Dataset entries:
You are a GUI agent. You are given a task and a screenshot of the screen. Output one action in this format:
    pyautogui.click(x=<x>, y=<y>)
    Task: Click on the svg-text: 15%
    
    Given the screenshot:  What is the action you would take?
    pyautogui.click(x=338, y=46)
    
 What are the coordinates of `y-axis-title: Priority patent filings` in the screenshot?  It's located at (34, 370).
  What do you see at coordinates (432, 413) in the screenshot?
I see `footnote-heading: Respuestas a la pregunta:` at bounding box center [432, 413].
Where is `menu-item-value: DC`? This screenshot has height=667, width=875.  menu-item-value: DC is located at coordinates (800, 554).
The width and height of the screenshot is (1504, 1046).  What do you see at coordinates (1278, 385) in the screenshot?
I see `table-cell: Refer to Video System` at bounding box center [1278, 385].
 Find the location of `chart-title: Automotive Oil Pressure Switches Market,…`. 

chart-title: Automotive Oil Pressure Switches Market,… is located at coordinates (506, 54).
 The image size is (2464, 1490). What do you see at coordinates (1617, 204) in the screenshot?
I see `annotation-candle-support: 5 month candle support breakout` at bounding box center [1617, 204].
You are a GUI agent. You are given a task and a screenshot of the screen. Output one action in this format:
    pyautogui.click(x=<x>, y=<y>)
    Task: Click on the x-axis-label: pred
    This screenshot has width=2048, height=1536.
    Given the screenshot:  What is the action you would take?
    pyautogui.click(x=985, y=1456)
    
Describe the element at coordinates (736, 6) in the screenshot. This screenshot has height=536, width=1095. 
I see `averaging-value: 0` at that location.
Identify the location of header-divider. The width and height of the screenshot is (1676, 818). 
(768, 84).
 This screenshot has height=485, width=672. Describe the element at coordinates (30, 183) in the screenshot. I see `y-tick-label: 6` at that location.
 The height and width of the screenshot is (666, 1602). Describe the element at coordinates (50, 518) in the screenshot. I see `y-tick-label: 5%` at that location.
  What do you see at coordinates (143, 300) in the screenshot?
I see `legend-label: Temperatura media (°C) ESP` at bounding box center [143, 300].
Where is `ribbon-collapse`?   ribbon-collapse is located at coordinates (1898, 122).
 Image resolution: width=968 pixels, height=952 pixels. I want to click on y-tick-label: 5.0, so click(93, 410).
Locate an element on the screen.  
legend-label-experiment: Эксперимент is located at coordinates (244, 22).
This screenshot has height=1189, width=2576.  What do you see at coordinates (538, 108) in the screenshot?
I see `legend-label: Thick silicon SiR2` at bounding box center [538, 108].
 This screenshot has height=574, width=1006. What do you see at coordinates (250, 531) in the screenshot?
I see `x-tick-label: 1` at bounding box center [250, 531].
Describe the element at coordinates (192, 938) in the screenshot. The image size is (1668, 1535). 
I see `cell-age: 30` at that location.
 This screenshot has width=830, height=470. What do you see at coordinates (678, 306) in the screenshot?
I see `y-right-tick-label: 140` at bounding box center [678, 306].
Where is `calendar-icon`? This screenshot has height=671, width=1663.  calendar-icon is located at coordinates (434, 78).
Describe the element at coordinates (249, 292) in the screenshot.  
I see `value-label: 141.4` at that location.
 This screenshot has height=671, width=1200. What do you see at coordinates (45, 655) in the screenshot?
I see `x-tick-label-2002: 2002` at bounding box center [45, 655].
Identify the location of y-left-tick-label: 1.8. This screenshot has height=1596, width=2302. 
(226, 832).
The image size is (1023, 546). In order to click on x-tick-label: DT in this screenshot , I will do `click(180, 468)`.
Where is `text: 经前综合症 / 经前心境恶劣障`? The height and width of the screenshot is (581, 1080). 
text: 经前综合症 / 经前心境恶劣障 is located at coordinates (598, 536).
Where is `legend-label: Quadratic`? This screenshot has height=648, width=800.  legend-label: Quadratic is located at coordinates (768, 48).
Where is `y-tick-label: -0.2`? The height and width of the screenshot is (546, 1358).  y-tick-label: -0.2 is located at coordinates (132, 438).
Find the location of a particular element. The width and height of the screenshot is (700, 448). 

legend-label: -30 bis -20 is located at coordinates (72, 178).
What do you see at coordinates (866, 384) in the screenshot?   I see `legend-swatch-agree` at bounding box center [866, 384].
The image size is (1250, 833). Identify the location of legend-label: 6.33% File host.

Your goal :: Copy the listing word for word, starting at the line containing "Describe the element at coordinates (249, 292)" and continuing through its last line.

Expected answer ::
Describe the element at coordinates (249, 292) in the screenshot.  
I see `value-label: 141.4` at that location.
 This screenshot has height=671, width=1200. What do you see at coordinates (45, 655) in the screenshot?
I see `x-tick-label-2002: 2002` at bounding box center [45, 655].
Identify the location of y-left-tick-label: 1.8. This screenshot has height=1596, width=2302. 
(226, 832).
The image size is (1023, 546). In order to click on x-tick-label: DT in this screenshot , I will do `click(180, 468)`.
Where is `text: 经前综合症 / 经前心境恶劣障`? The height and width of the screenshot is (581, 1080). 
text: 经前综合症 / 经前心境恶劣障 is located at coordinates (598, 536).
Where is `legend-label: Quadratic`? This screenshot has height=648, width=800.  legend-label: Quadratic is located at coordinates (768, 48).
Where is `y-tick-label: -0.2`? The height and width of the screenshot is (546, 1358).  y-tick-label: -0.2 is located at coordinates (132, 438).
Find the location of a particular element. The width and height of the screenshot is (700, 448). 

legend-label: -30 bis -20 is located at coordinates (72, 178).
What do you see at coordinates (866, 384) in the screenshot?   I see `legend-swatch-agree` at bounding box center [866, 384].
The image size is (1250, 833). Identify the location of legend-label: 6.33% File host.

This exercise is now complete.